Hinweis: Die Gerichtskosten, welche die Gemeinde durch das Urteil zu tragen hat, liegen nach Aussage des Justiziars Herrn Fricke bei max. 800,00 € (bei dem im Urteil festgesetzten Streitwert von 10.000,-).

Ramona Müller
für die FW im Gemeinderat Barleben

3 comments

  1. hwn

    Das Rechtsprechung in Deutschland vom Standort abhängt, ist die Spätfolge des 2ten Weltkrieges. Nach dem Krieg wurde die Bundesrepublik absichtlich so konstruiert, das es nicht wieder einer zentralistischen Macht kommen kann. Daran kann nur eine Verfassungsänderung oder die freiwillige Abgabe von Befugnissen durch die Bundesländer selbst was ändern.
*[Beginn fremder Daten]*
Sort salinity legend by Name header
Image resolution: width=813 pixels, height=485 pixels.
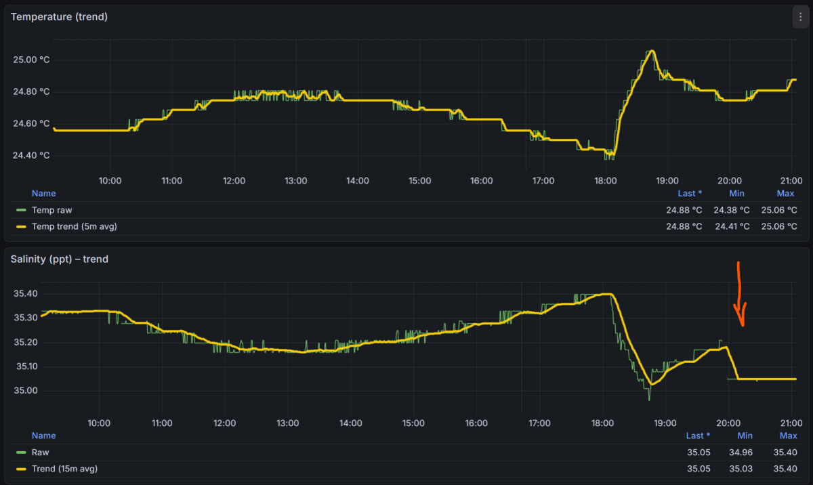click(x=43, y=436)
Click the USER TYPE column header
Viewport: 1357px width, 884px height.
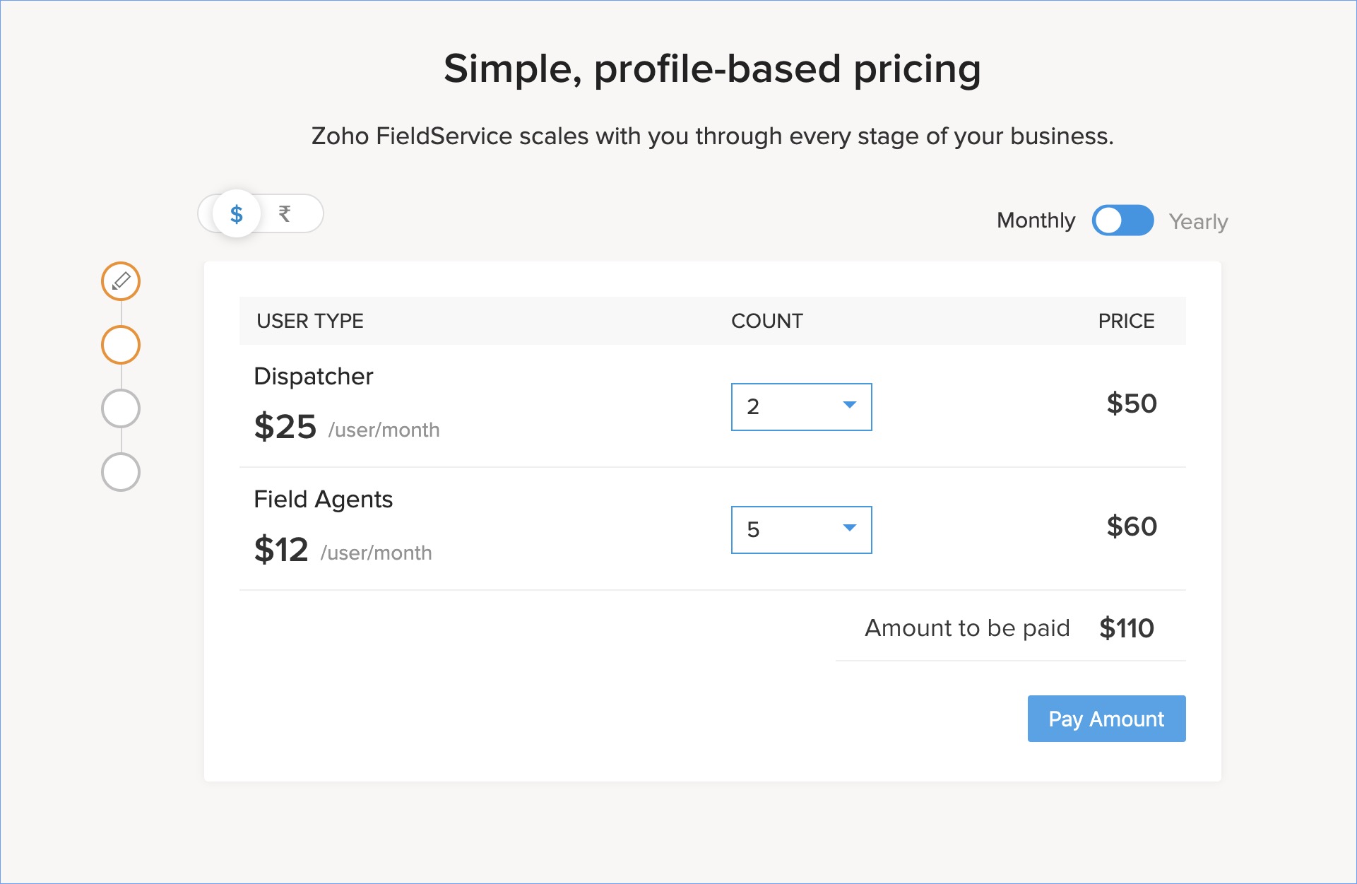click(310, 321)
    Das Herr Knust seiner Aufgabe als Vorsitzender des Gemeinderates nicht gerecht wird, liegt sicher nicht an einer undemokratischen Haltung. Ich würde es einfach nur als Unfähigkeit bewerten.
    Daran kann jeder in wenigen Wochen was verändern, indem man seine Stimme anderen Kandidaten gibt – was ich persönlich dringend empfehlen kann.

  2. Holger

    In wie viel Fällen wird an Verwaltungsgerichten in Sachsen-Anhalt Recht gesprochen, was mit dem ethischen Rechtsempfinden nicht identisch ist ?
    Ein Verfahren, in welchem der Kläger (Gemeinderatsmitglied R. Lüder) nahezu identisch mit dem Beklagten (Gemeinderat, vertreten durch dessen Vorsitzenden/Vertreter) ist, kann doch irgendwie nicht gehen. Dazu noch ein wenig Unterstützung durch Juristen der Verwaltung und es steht nach 15 Minuten 4:0.
    Wer sollte wohl gegen dieses Urteil in Berufung gehen, Herr Lüder oder Herr Knust ?
    Mit dem Persilschein vom Verwaltungsgericht kann Herr Lüder jedenfalls im Wahlkampf wie ein Saubermann wedeln. Ähnlich wie unser Dorfschönling mit der Entscheidung der Kommunalaufsicht zum Mittellandkurier.
    Recht und Unrecht muss mit dem ethischen Rechtsempfinden im Einklang sein, muss verständlich und überzeugend sein, damit es akzeptiert wird.
    Sonst droht die Gefahr, dass sich Menschen durch die Obrigkeit gedemütigt sehen.
    Sie sehen sich dann nicht mehr als Teil der Gesellschaft.
    Soll es dazu kommen ?

  3. Michael Lange

    Beispiele für die Kollision von Amt und Entscheidungsfreiheit gibt es in Barleben ja zur Genüge, wie z. B. die „Zuordnung“ vom fraktionsgebundenen Ratsmitglied Thorun (vormals FDP) zum zeitweilig fraktionslosen Ratsmitglied Lüder (jetzt beide SPD). Wenn es in Sachsen-Anhalt aufgrund eines Gesetzes möglich ist, die Kontrollfunktion des Gemeinderates auszuhebeln, in dem jemand gleichzeitig Mitarbeiter einer Gemeinde und Ratsmitglied sein kann, sollte das Gesetz geändert werden.
    Auch ist es in anderen Bundesländern strikt untersagt, dass nahe Familienmitglieder des Bürgermeisters dem Gemeinderat angehören. Macht auch Sinn…..nur nicht in Barleben, wie man an der Tochter von Herrn Keindorff sieht.